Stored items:
***
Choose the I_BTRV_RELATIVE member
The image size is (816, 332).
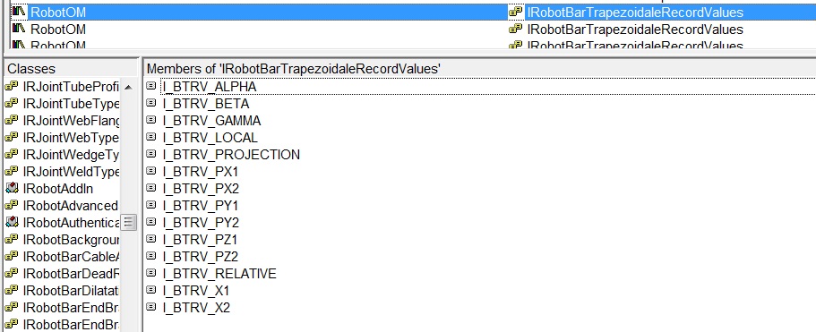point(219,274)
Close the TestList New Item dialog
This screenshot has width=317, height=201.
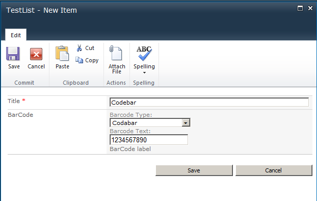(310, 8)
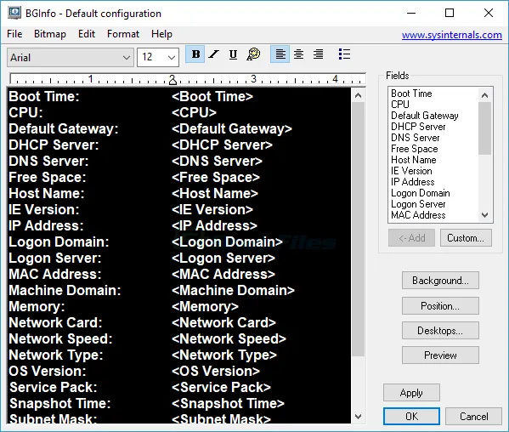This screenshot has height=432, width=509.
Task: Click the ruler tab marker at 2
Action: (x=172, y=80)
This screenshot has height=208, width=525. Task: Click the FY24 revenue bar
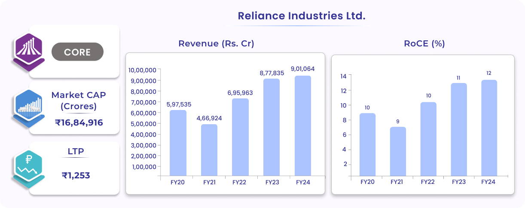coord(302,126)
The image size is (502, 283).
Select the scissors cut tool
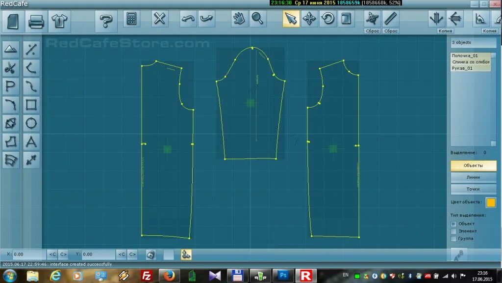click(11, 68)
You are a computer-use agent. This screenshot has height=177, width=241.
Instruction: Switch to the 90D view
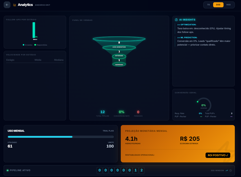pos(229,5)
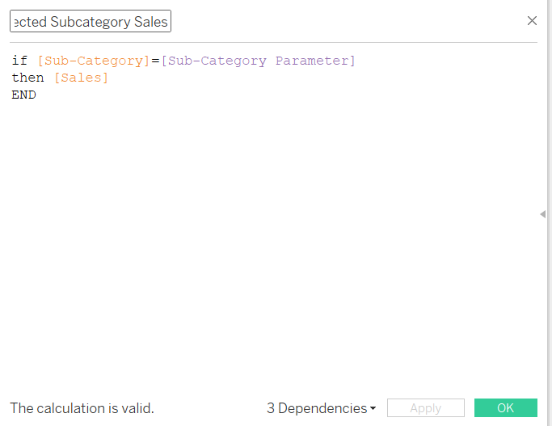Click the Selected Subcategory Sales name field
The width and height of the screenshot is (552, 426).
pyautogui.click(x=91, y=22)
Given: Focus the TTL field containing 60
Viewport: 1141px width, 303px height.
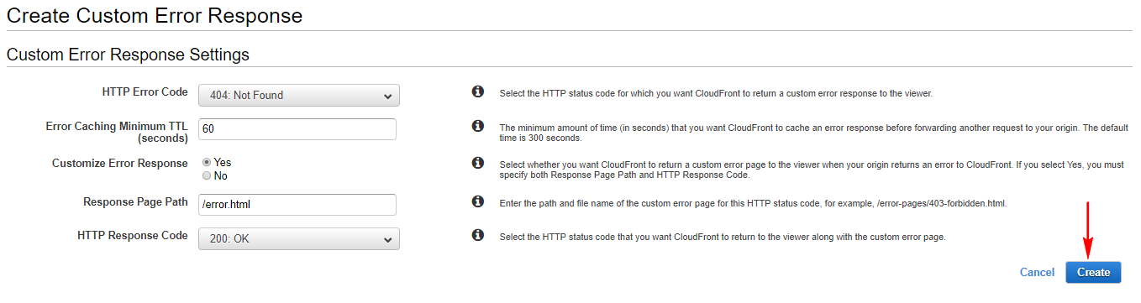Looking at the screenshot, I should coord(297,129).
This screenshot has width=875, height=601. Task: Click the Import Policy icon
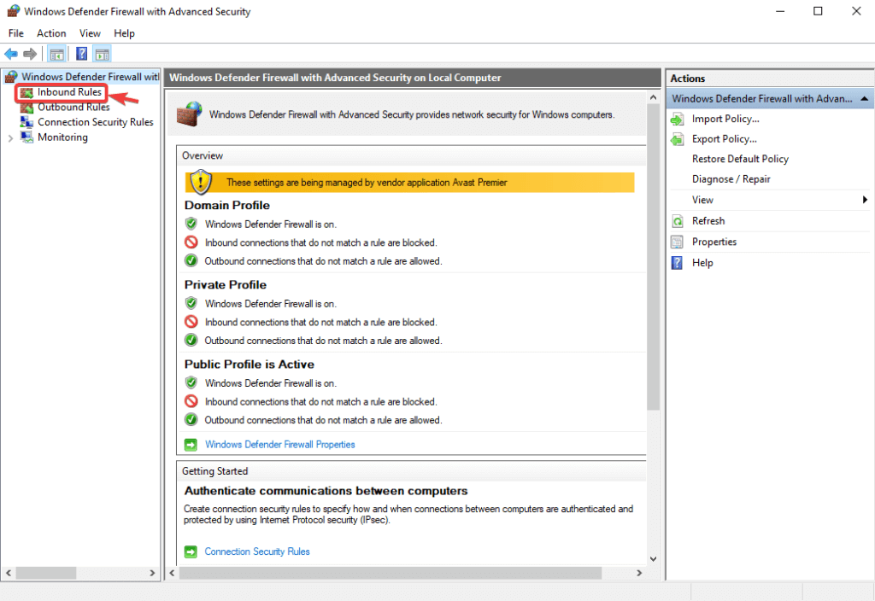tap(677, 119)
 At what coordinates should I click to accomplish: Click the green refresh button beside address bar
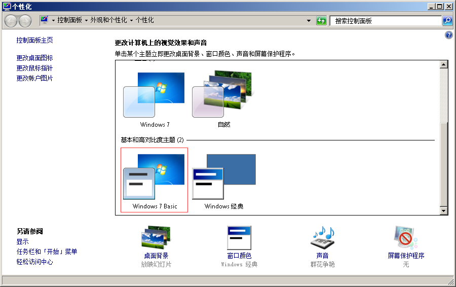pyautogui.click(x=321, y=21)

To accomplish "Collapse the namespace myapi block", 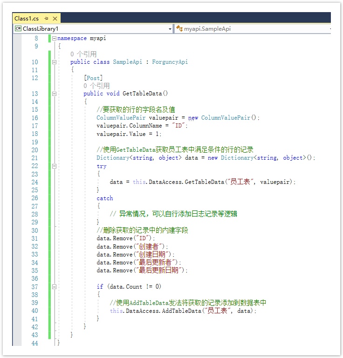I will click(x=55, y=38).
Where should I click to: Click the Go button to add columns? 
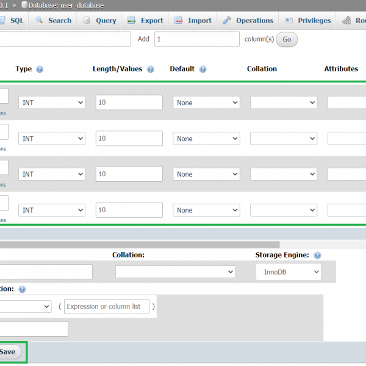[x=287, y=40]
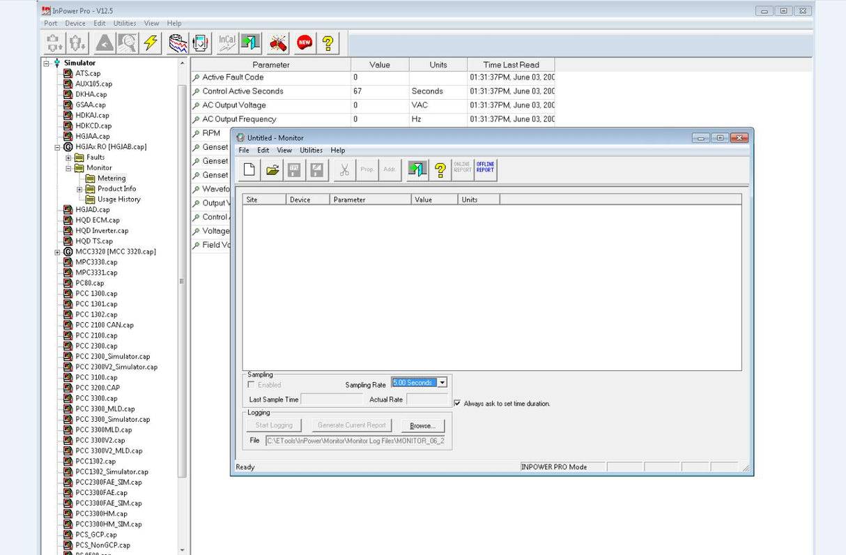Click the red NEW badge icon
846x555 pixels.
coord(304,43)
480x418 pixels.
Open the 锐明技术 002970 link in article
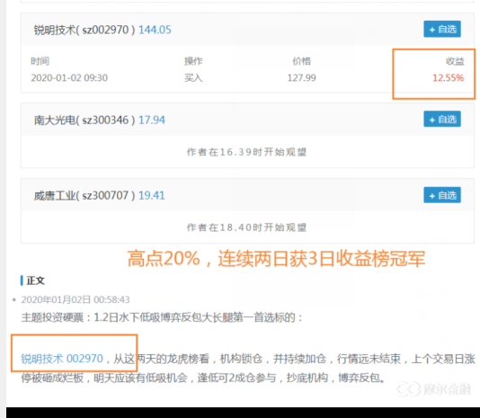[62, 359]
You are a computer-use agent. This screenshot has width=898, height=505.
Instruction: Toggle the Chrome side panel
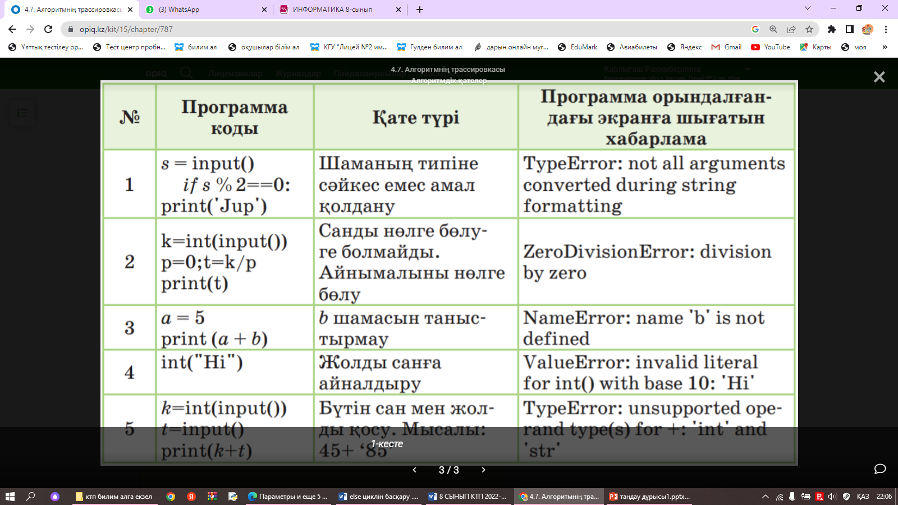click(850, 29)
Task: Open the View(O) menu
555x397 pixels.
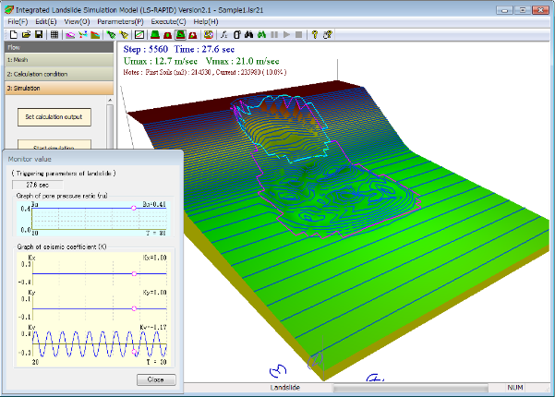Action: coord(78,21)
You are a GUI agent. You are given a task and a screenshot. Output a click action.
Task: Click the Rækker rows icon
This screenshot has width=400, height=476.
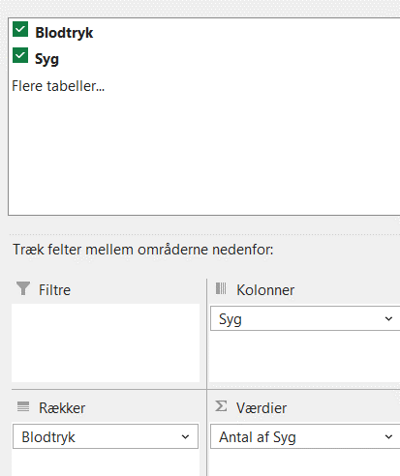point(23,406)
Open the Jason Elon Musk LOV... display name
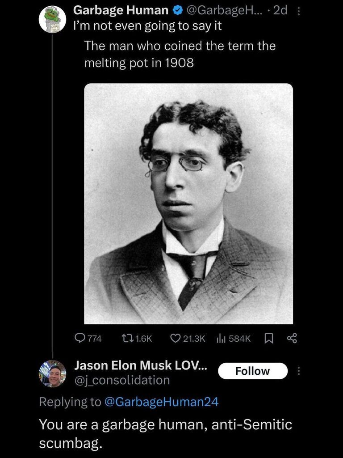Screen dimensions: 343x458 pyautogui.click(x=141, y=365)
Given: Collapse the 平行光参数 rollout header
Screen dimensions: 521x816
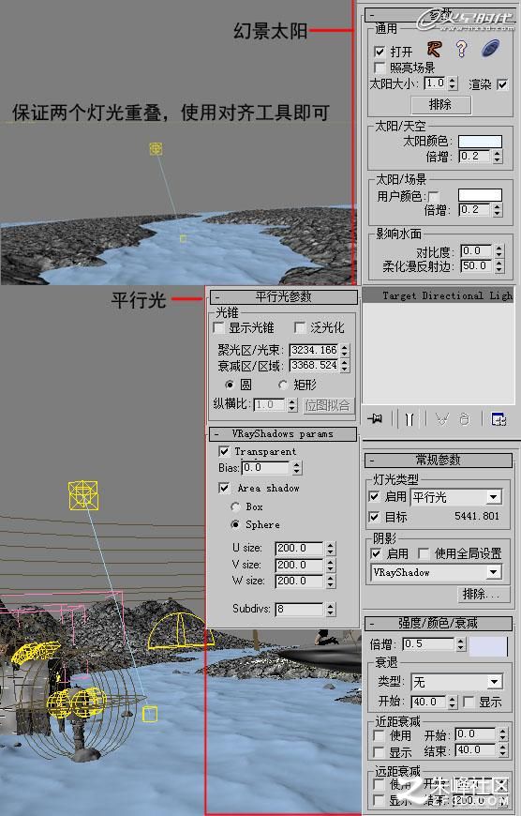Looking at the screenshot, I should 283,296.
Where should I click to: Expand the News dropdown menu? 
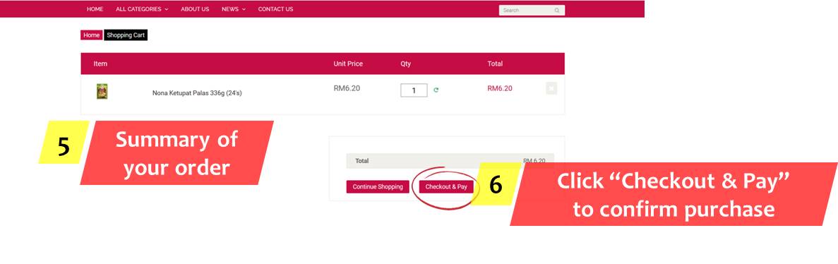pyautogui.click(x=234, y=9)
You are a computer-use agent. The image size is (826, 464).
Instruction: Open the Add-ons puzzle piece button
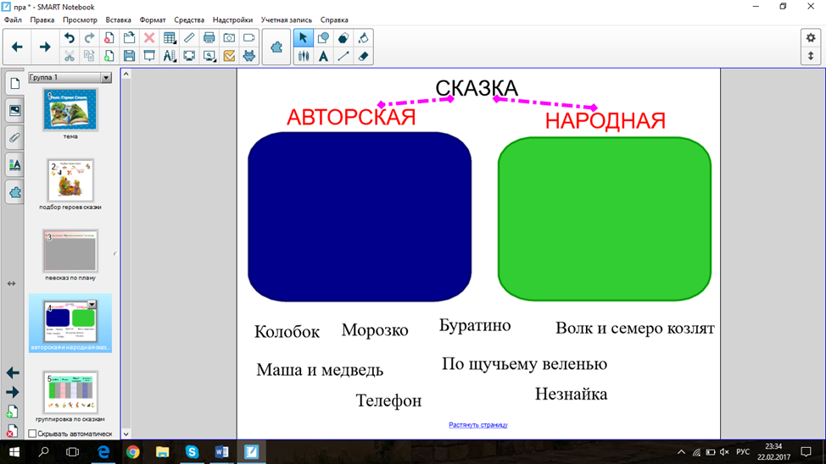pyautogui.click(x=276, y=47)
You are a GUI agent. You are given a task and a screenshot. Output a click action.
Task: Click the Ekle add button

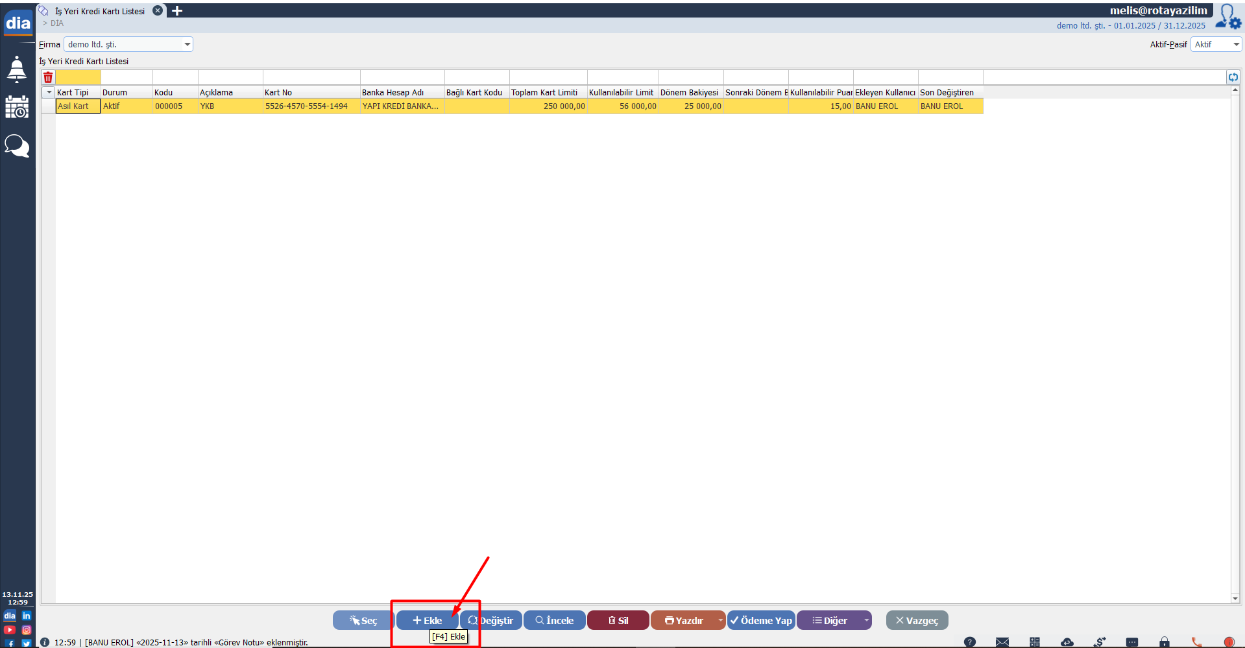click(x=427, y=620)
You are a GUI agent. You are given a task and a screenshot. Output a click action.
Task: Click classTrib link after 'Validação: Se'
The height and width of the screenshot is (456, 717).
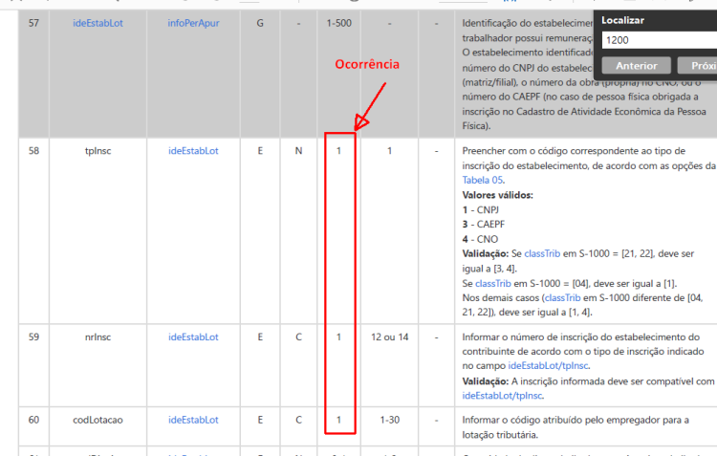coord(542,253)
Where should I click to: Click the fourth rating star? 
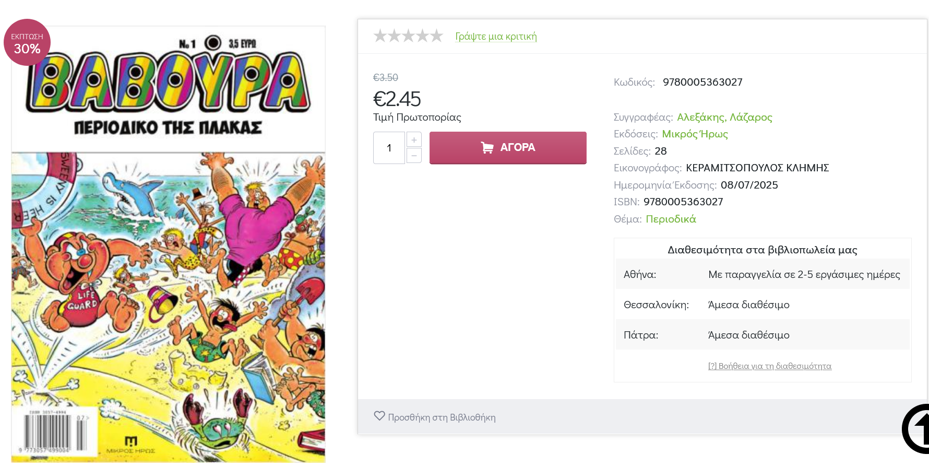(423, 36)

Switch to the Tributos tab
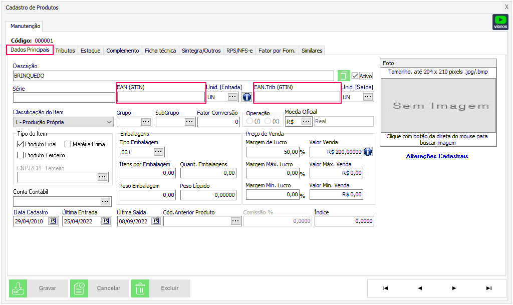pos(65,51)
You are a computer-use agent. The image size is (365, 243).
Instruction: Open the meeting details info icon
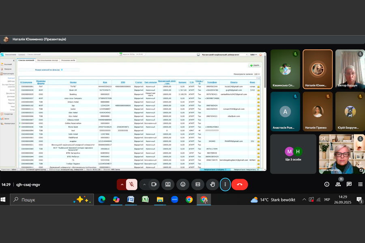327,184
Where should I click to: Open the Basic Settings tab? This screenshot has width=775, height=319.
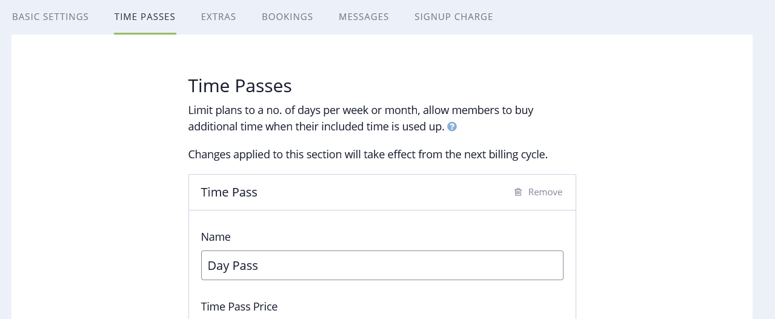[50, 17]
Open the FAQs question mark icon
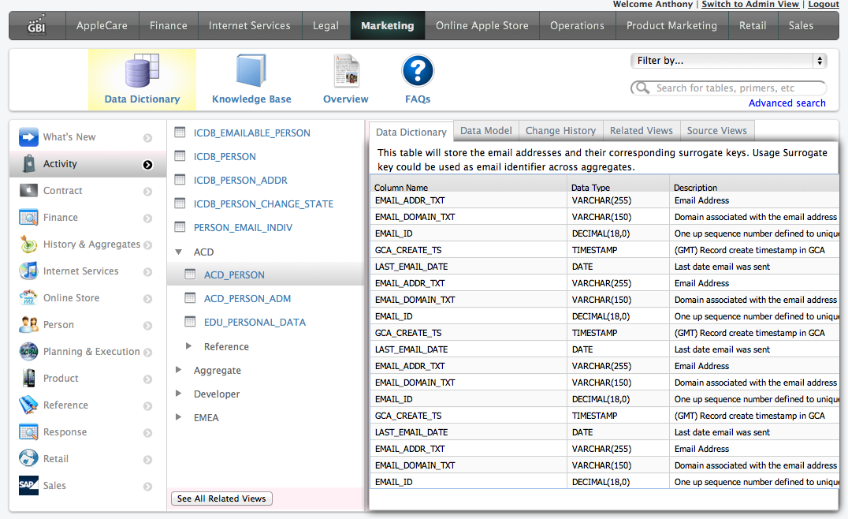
***
- TASK REQUIREMENTS
Please write out exactly the lines from the one containing "Task: Click the Ekle add button" through the last line of the records above, and leave out any pictures.

- WORKED SOLUTION
Task: Click the Ekle add button

click(x=427, y=620)
You are a GUI agent. You are given a task and a screenshot. Output a click action.
Task: Click classTrib link after 'Validação: Se'
The height and width of the screenshot is (456, 717).
coord(542,253)
Where should I click to: Click the fourth rating star? 
(423, 36)

Switch to the Tributos tab
pos(65,51)
You are a computer-use agent. The image size is (365, 243).
Instruction: Open the meeting details info icon
327,184
Where should I click to: Open the Basic Settings tab? This screenshot has width=775, height=319.
[50, 17]
Open the FAQs question mark icon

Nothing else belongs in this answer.